Darknet: How to train 4 channels image using yolov3?

Created on 23 Dec 2018 · 16Comments · Source: AlexeyAB/darknet

@AlexeyAB Hi~

As the title~

want enhancement

Source

MingPap

All 16 comments

@AlexeyAB Hi

I want to combine depth map and RGB images to 4 channels data as input fo YOLOv3 to train.

So which code I need to modify to train 4 channel pictures?

Best hopefully!

MingPap on 26 Dec 2018

@MingPap Hi,

You should do several changes in such places, as it was done for channel=1 : https://github.com/AlexeyAB/darknet/pull/936/files

But you should be careful during RGBA->HSV->RGBA transformation in these 2 places:

for OPENCV=1 : https://github.com/AlexeyAB/darknet/blob/95773cfb423266b9ac6aeea54e862db5817b5447/src/http_stream.cpp#L304-L323
for OPENCV=0: https://github.com/AlexeyAB/darknet/blob/95773cfb423266b9ac6aeea54e862db5817b5447/src/image.c#L1751-L1767

Add this line if(c == 4) flag = CV_LOAD_IMAGE_UNCHANGED; here: https://github.com/AlexeyAB/darknet/pull/936/files#diff-2ceac7e68fdac00b370188285ab286f7R708
as desribed here: https://docs.opencv.org/2.4/modules/highgui/doc/reading_and_writing_images_and_video.html?highlight=imread#imread
May be you should convert RGBA -> first_image_RGB + second_image_Depth, and then
apply code for 3-channel to the first_image_RGB
apply code for 1-channel to the second_image_Depth

I.e. add code something like this (if OPENCV=1), I did not check it for errors:

 if (ipl->nChannels == 4) 
 { 
     std::vector<cv::Mat> rgba_vec; 
     cv::split(sized, rgba_vec);  // split to 4 channels

    std::vector<cv::Mat> rgb_vec = rgba_vec;
    cv::Mat depth_mat = rgba_vec[3]; // save 4-th depth channel
    rgb_vec.resize(3); // remove the 4-th channel (if the 4-th channel is Depth)

    cv::Mat rgb;
    cv::merge(rgb_vec, rgb); // use channel=3 RGB image as usual
    cv::Mat hsv_src; 
    cvtColor(rgb, hsv_src, CV_BGR2HSV);    // also BGR -> RGB 

    std::vector<cv::Mat> hsv; 
    cv::split(hsv_src, hsv); // use channel=3 HSV image as usual

     hsv[1] *= dsat; // do data augmentation
     hsv[2] *= dexp; 
     hsv[0] += 179 * dhue; 

     cv::merge(hsv, hsv_src);
     cvtColor(hsv_src, rgb, CV_HSV2RGB);    // now RGB instead of BGR   

     depth_mat*= dexp; // do data augmentation for the Depth channel

     cv::split(rgb, rgb_vec);  // split to 3 channels
     rgba_vec = rgb_vec;
     rgba_vec.resize(4);
     rgba_vec[3] = depth_mat;
    cv::merge(rgba_vec, sized); // combine channel=4 RGBA image
    // with data augmented all 4 channels

 } else if (ipl->nChannels >= 3) 
 { 
     cv::Mat hsv_src; 
     cvtColor(sized, hsv_src, CV_BGR2HSV);    // also BGR -> RGB 

     std::vector<cv::Mat> hsv; 
     cv::split(hsv_src, hsv); 

     hsv[1] *= dsat; 
     hsv[2] *= dexp; 
     hsv[0] += 179 * dhue; 

     cv::merge(hsv, hsv_src); 

     cvtColor(hsv_src, sized, CV_HSV2RGB);    // now RGB instead of BGR 
 } 
 else 
 { 
     sized *= dexp; 
 }

AlexeyAB on 26 Dec 2018

@AlexeyAB Thank you.

I will try and give feedback soon

MingPap on 27 Dec 2018

👀2

any update on this? I'll try something similar soon

magistri on 26 Jan 2019

any update for this topic? I just changes the 4 channels using RGBA2BGRA, and I met problem, looks like stack overflow. I am using window x64, the stack for each thread is 1M maybe. Is it enough?

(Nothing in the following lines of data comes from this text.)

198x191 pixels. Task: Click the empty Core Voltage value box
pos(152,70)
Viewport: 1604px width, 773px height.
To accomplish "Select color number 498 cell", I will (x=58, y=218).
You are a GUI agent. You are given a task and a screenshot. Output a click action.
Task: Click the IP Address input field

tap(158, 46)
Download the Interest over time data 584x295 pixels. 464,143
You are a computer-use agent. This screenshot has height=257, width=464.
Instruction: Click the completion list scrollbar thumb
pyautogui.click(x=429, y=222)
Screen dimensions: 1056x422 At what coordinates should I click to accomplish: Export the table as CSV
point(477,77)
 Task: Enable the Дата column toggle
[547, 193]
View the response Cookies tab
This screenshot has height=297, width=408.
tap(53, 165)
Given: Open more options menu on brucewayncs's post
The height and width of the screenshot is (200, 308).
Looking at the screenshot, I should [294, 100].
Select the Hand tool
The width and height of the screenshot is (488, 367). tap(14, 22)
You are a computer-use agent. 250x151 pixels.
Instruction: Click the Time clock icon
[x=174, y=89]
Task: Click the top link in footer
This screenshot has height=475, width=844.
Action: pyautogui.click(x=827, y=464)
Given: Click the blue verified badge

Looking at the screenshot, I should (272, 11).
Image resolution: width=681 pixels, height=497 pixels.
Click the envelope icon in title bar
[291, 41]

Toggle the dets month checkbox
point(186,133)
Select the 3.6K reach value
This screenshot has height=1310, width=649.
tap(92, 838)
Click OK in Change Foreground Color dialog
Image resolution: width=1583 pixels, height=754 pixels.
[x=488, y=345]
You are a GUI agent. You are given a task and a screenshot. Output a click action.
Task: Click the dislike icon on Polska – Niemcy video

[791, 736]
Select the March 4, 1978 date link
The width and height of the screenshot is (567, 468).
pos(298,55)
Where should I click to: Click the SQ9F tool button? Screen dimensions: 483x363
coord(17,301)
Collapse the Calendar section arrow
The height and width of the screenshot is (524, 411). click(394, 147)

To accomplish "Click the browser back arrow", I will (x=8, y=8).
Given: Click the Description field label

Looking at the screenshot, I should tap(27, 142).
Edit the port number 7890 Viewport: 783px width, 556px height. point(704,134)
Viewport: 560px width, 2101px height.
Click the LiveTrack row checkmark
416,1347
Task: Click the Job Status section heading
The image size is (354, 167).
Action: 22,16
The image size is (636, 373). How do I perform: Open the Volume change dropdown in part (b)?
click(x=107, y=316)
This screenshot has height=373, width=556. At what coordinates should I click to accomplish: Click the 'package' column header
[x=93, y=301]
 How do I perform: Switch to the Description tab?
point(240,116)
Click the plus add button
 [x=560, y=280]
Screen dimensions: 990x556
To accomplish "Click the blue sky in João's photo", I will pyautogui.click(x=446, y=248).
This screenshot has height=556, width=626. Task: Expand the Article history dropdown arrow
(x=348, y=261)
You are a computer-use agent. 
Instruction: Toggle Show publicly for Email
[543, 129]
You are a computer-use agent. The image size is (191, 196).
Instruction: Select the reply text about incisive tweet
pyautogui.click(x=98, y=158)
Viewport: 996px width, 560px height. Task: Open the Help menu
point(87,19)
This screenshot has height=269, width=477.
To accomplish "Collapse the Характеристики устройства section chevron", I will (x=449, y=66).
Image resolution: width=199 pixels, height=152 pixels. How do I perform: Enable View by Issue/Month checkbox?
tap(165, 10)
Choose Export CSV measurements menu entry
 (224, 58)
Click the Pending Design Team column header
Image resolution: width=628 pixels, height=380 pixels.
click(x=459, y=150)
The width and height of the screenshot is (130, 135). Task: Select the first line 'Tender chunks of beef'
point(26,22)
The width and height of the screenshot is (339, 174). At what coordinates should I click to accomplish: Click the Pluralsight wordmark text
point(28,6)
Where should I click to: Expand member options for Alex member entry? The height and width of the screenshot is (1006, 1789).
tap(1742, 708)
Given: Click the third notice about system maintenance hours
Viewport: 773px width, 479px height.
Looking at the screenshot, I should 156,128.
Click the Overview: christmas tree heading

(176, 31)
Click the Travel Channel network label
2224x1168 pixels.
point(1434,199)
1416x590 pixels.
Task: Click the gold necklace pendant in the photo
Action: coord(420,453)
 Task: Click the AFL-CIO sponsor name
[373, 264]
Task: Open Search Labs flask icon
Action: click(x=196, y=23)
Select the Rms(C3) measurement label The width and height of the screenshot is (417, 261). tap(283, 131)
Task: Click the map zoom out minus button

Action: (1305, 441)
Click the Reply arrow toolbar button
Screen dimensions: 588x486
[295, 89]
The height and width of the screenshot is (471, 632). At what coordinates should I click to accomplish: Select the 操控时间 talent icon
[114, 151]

candisjesus on 26 Jul 2019

Any updates on this? I want to try something similar to this.

sourabhyadav on 4 Nov 2019

Hi @AlexeyAB ,
I see that this topic comes out recurrently and it is in the roadmap.
anyhow I would like to ask 2-3 things:

I tried to follow the suggestions above, but I find that respect to that time the code has changed much... can you confirm that those instructions are not anymore valid?
https://github.com/AlexeyAB/darknet/issues/2094#issuecomment-449971358
In issue #5008 it is mentioned that the number of channels is a parameter in the cfg file: can you confirm me that changing this parameter to 4 (or k > 3) is not enough? Indeed I have Seg Error with 4-channels tiffs
Should I also change the dimension of the first conv layer, no?

Thanks!

scaramouche88 on 13 Mar 2020

this should be valied
you should set [net] channels=4
dimension of the first conv-layer will be set automatically

May be some other changes are required

AlexeyAB on 13 Mar 2020

2-3. ok thanks

ok after some search I found it.
It is not anymore in src/http_stream.cpp but in src/image_opencv.cpp. Also it is not anymore if (ipl->nChannels >= 3) but If (img.channels() >= 3)

I will keep updated if I find any other changes

scaramouche88 on 13 Mar 2020

For me this wasn't enough.
I also getting a Seg Error maybe because RGB -> HSV convertion is not possible on 13-layers tiff files. I will try to keep you up to date, if I success

fatal69100 on 16 Mar 2020

@scaramouche88 any updates ?

fatal69100 on 17 Mar 2020

I was able to train, but something is for sure wrong: I am getting results bad results and it does not depends on the data.

I will look into it tomorrow (I hope). I would say that the problem should be in the various conversions, but I'm not sure.

@fatal69100 which kind of error do you have? Right now I'm looking on how to extend to 4 channels. I will look afterwards on how to generalise it.

scaramouche88 on 17 Mar 2020

I am facing a Seg Fault error at the beginning of my training set. I think there is too much to handle my 13-channels tiff layers

fatal69100 on 17 Mar 2020

Small update:

I don't use anymore the data augmentation (useless for my data btw), that was causing the bad results. Now I have results in line with expectation with 4 channels.
@fatal69100 have you solved? Do you have problem when you compile? I had some SegFault with some versions that had compilation issues
@AlexeyAB While calculating the metrics I have "OpenCV can't force load with 4 channels", that comes from here:
https://github.com/AlexeyAB/darknet/blob/0e063371500bc998584aa58313cee04b5cf354c4/src/image_opencv.cpp#L136-L156
If I understand, this means that images are loaded with flag cv::IMREAD_UNCHANGED, right? Does openCV reads nicely multichannel images?

Thanks!

scaramouche88 on 31 Mar 2020

Hi,

Can someone please summarize all the changes that are required in order to read and train with 4 channel images.

Thanks